Data Science and Business Analytics are exciting areas that has many new applications that could potentially revolutionize our lives. One of the most important area is forecasting business or economics activities. For example, banks using customers data to predict their credit card default rate, retailers use online browsing behaviors to predict online advertisement click-through rate, and governments using analytics to reduce crime rate and traffic congestion.
This workshop begins with important classification algorithms including decision tree, random forest, and gradient boosting machines including XGBoost and LightGBM. We will discuss how to conduct exploratory visualization for data transformation, handle missing values, cross-validation, features engineering with domain knowledge, grid search for hyperparameter tuning, and stack results from multiple prediction models. We will learn and practice R and Python to apply algorithms on Kaggle’s famous tutorials for beginners, such as predicting real-estate prices, predict future sales, or predicting the survivors during the Titanic event.

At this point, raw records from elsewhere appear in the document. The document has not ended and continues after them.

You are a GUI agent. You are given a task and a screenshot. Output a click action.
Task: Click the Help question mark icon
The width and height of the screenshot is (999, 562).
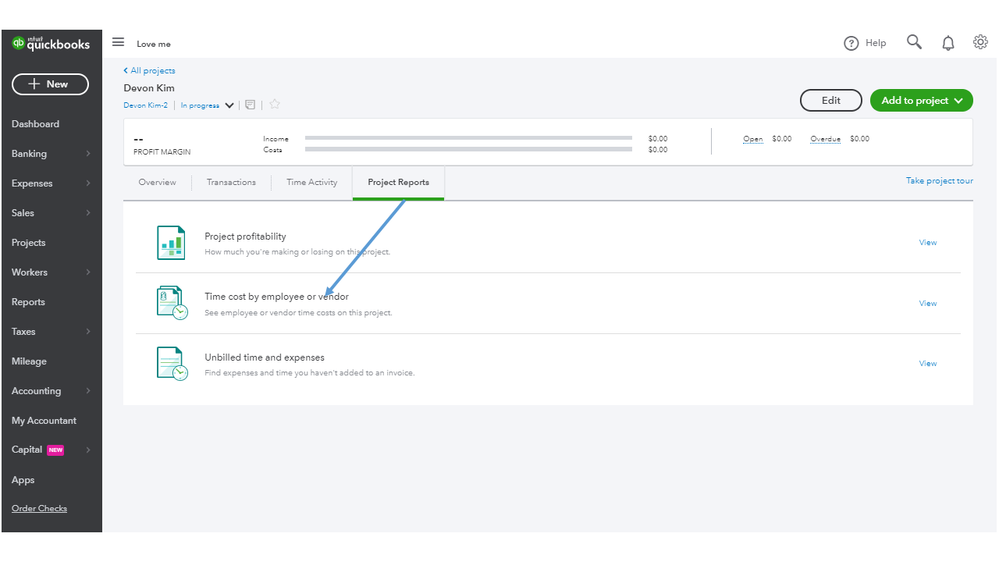coord(851,43)
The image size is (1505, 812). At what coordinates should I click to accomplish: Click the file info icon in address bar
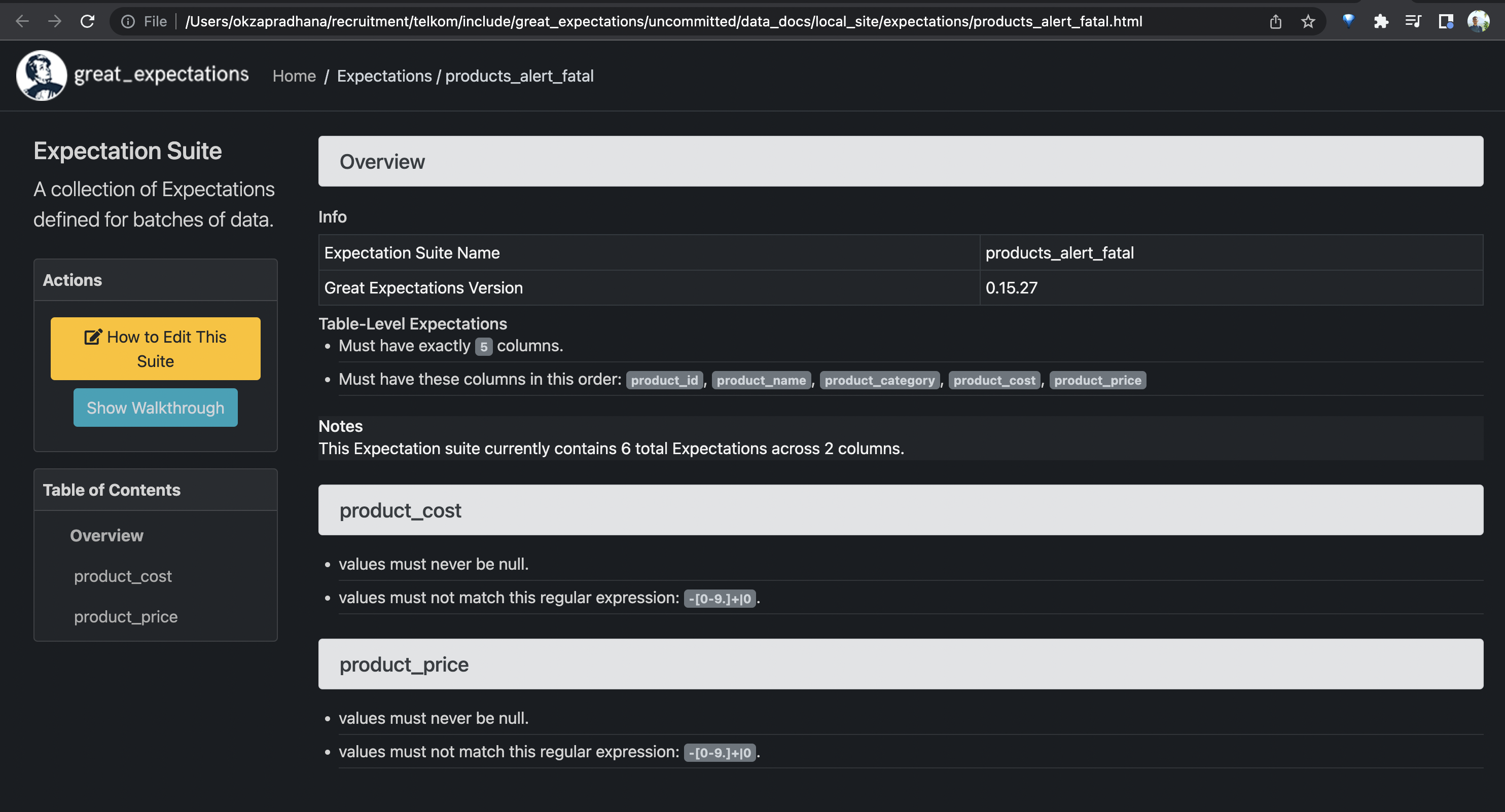[128, 22]
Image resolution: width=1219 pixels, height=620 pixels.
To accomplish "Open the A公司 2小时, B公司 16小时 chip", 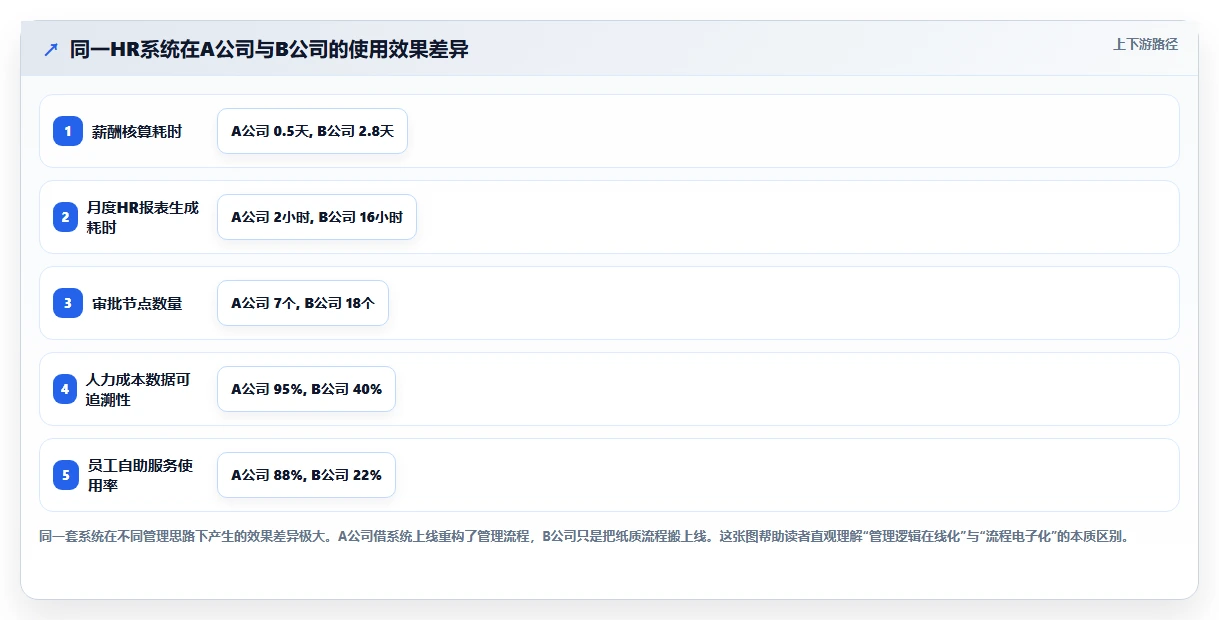I will click(x=316, y=217).
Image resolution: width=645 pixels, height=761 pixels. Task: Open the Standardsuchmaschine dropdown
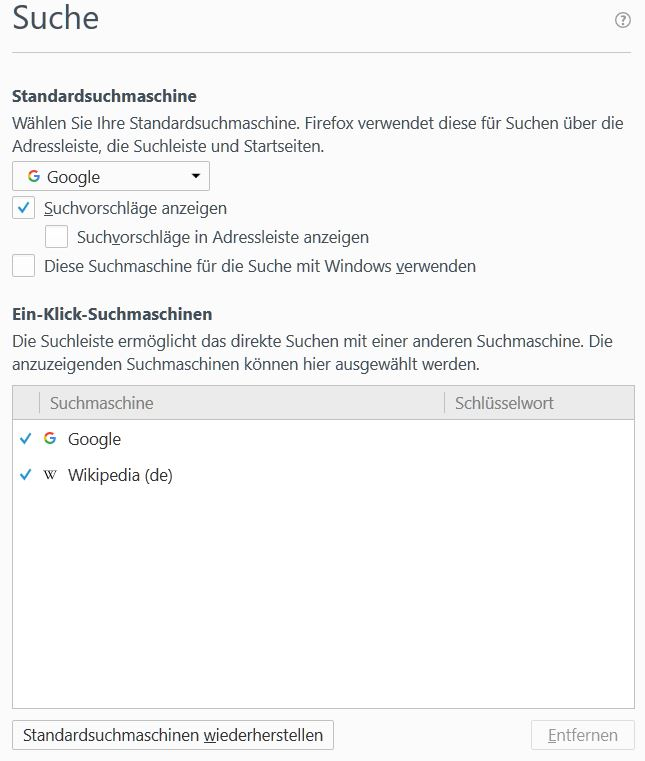(110, 177)
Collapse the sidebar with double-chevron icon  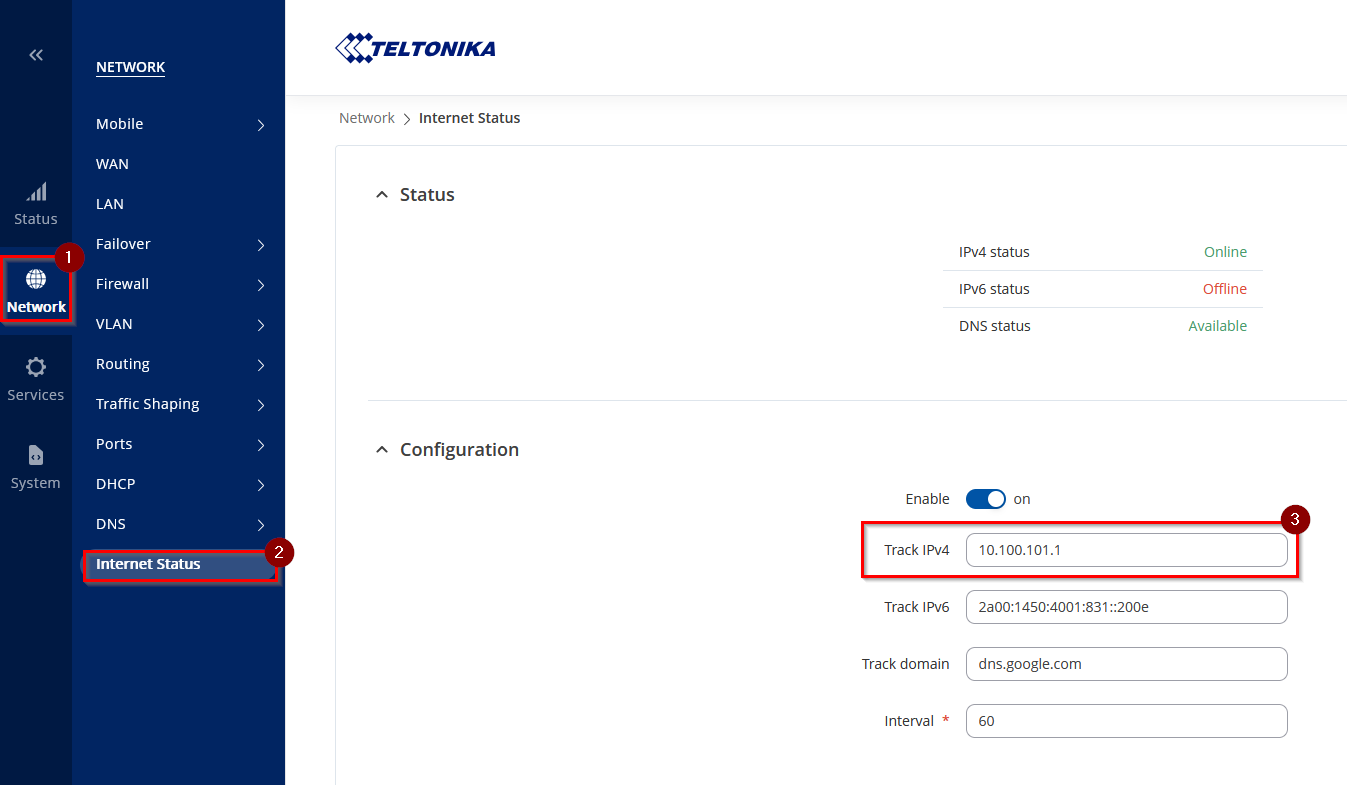(x=36, y=55)
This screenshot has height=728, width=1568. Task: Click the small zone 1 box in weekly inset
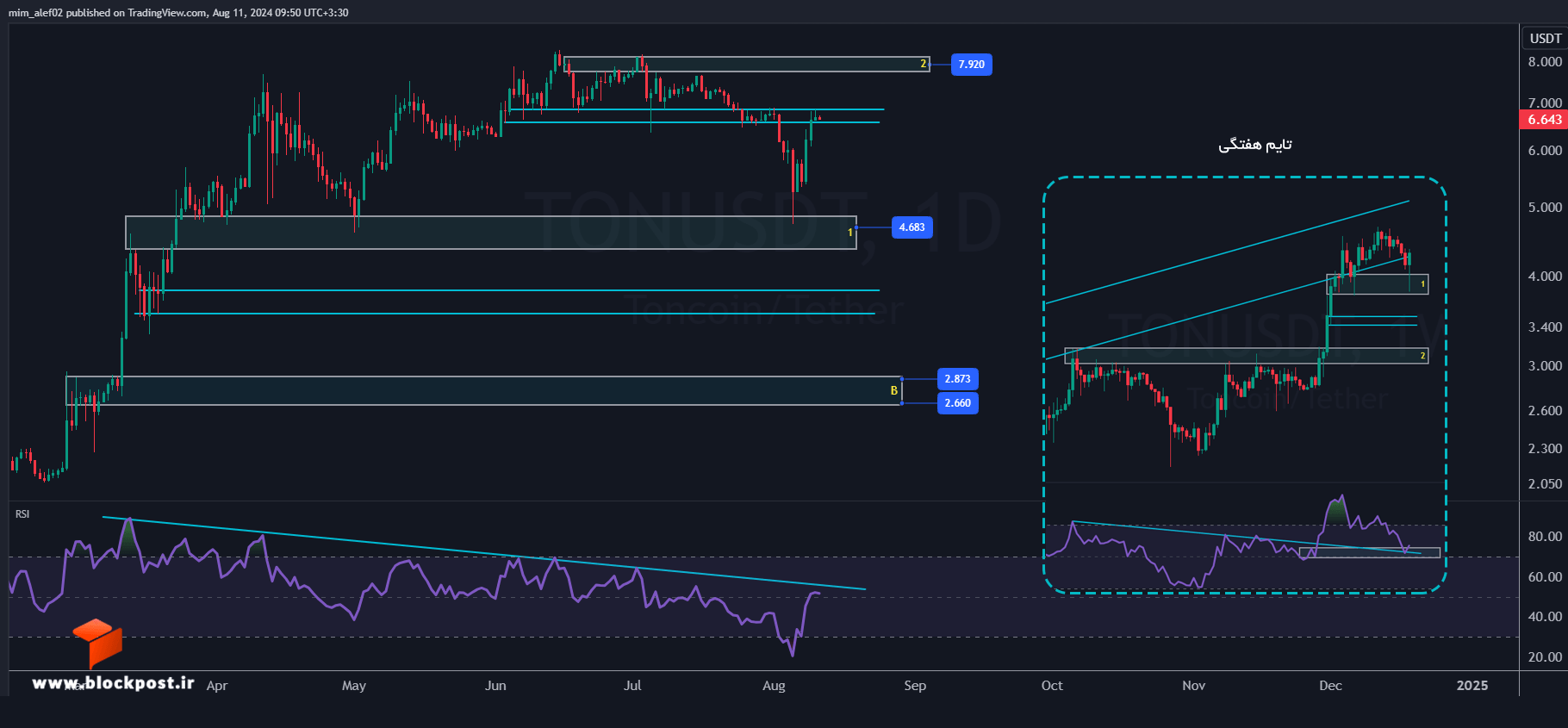(x=1378, y=284)
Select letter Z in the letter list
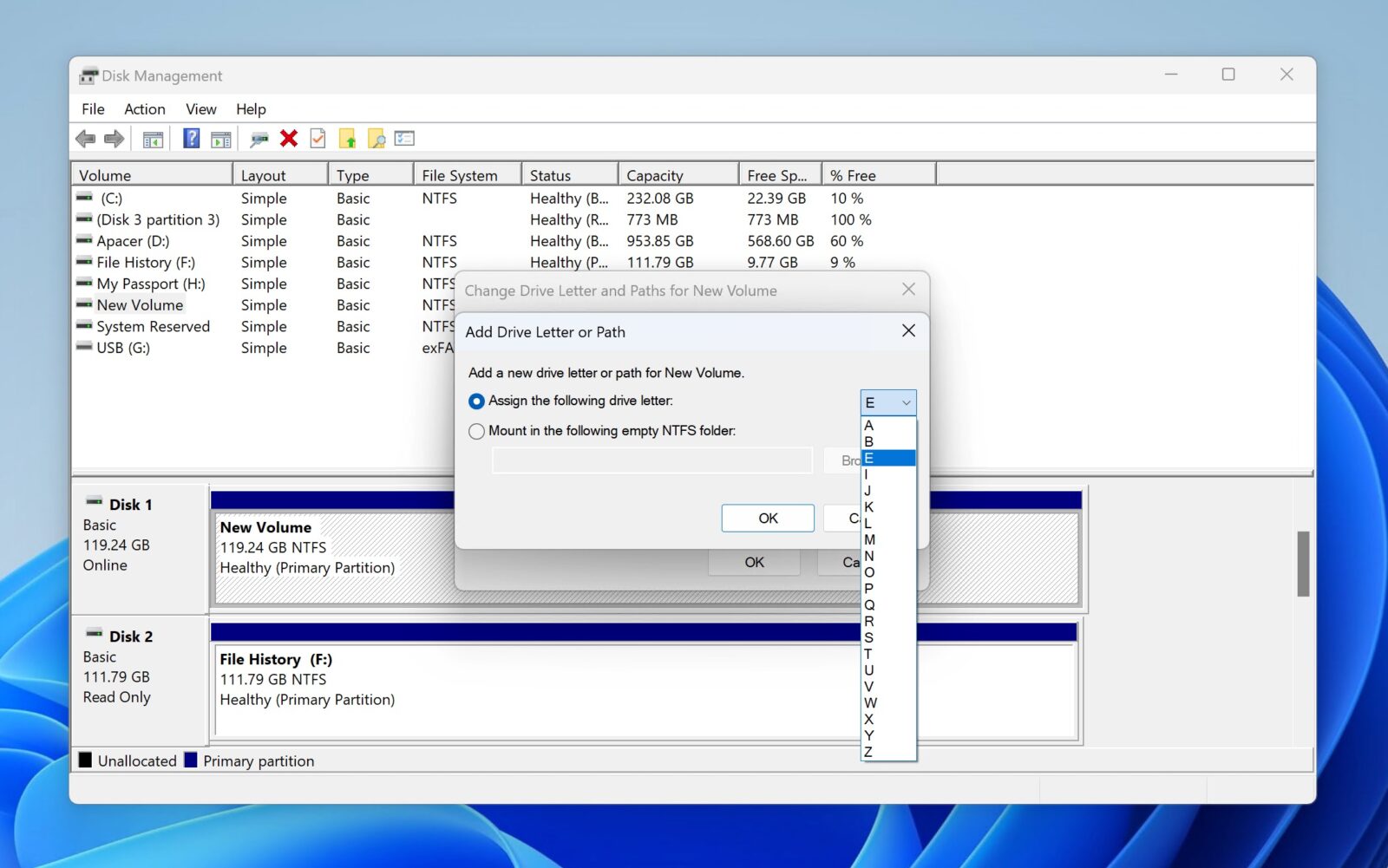1388x868 pixels. click(x=868, y=751)
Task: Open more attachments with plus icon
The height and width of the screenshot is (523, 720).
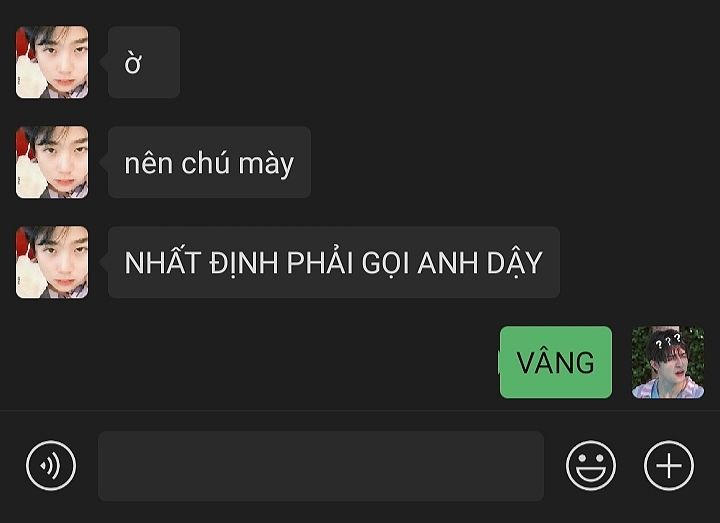Action: [669, 466]
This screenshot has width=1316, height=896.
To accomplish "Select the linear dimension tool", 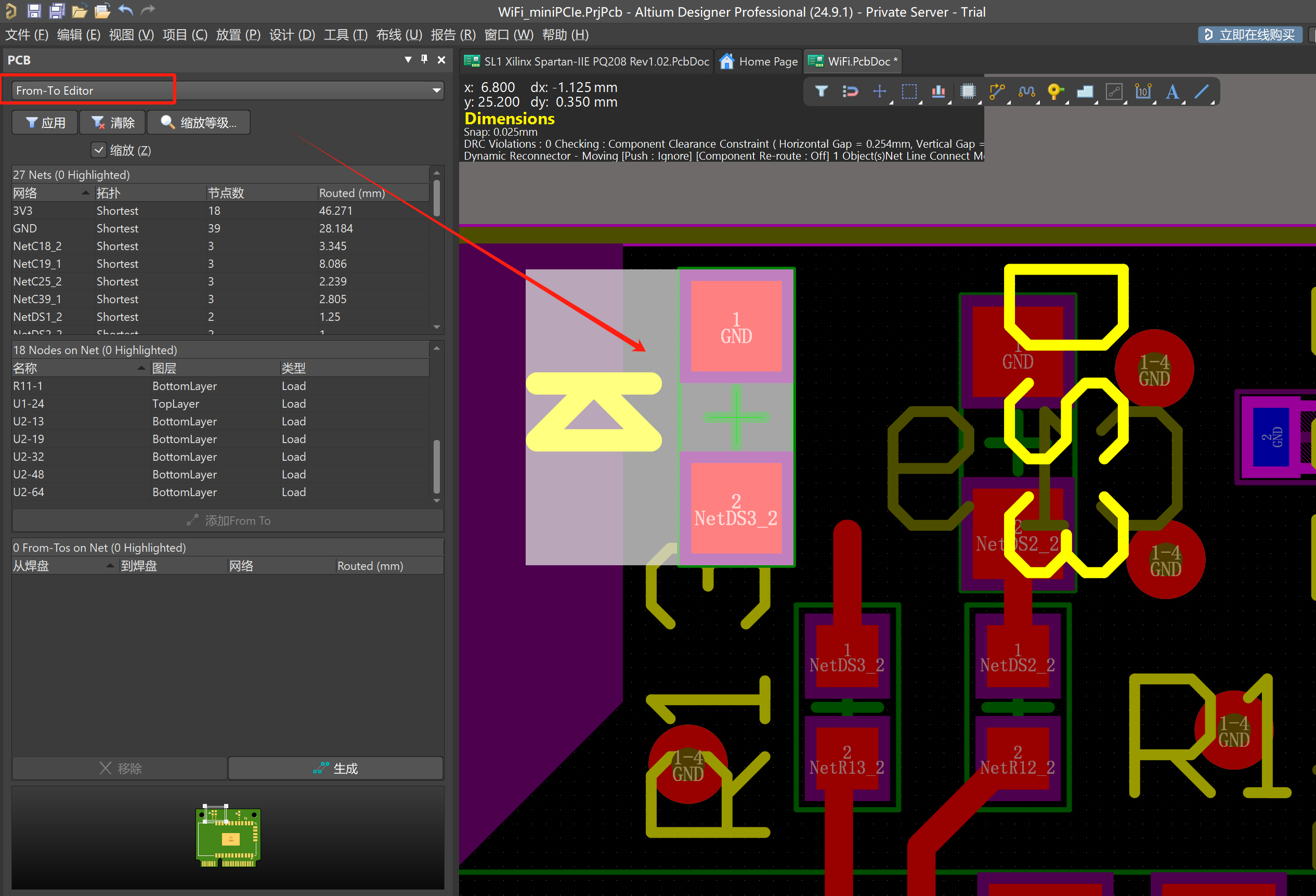I will (x=1143, y=91).
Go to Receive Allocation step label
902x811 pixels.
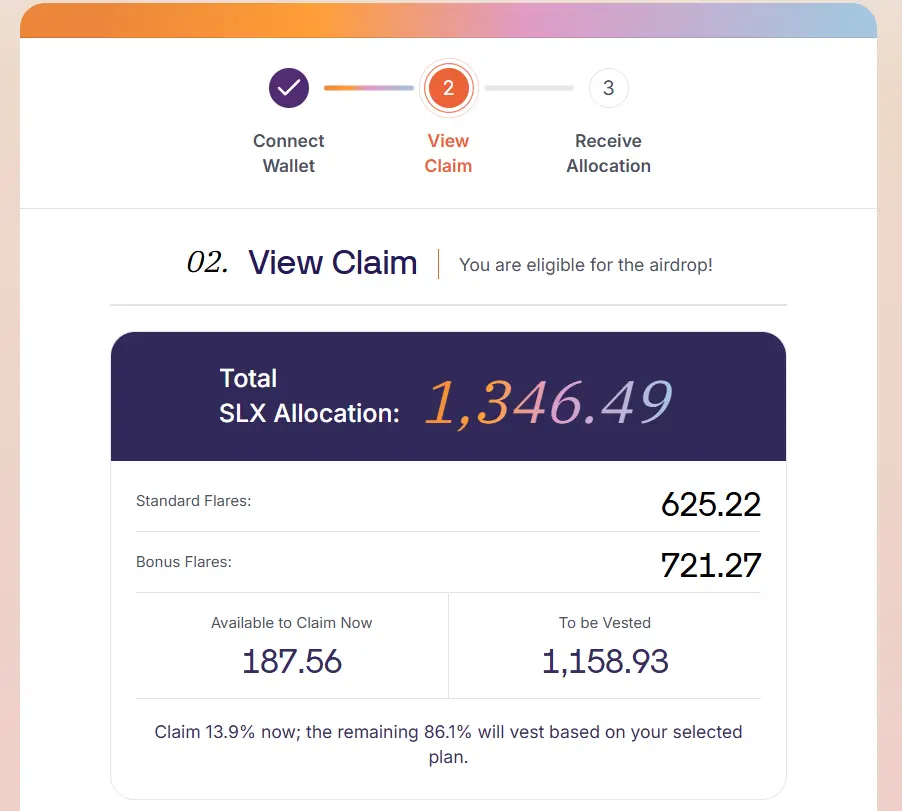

During the second phase students will work in groups to participate in an (active) data competition problem on Kaggle.com. We will work on topics that are more relevant to business analytics based on mostly structured dataset. For example, the current topics in 2018 October include “Google Analytics Customer Revenue Prediction” and “Using News to Predict Stock Movements”.
Students interested in this workshop should have basic knowledge of object-oriented programming and basic Statistics.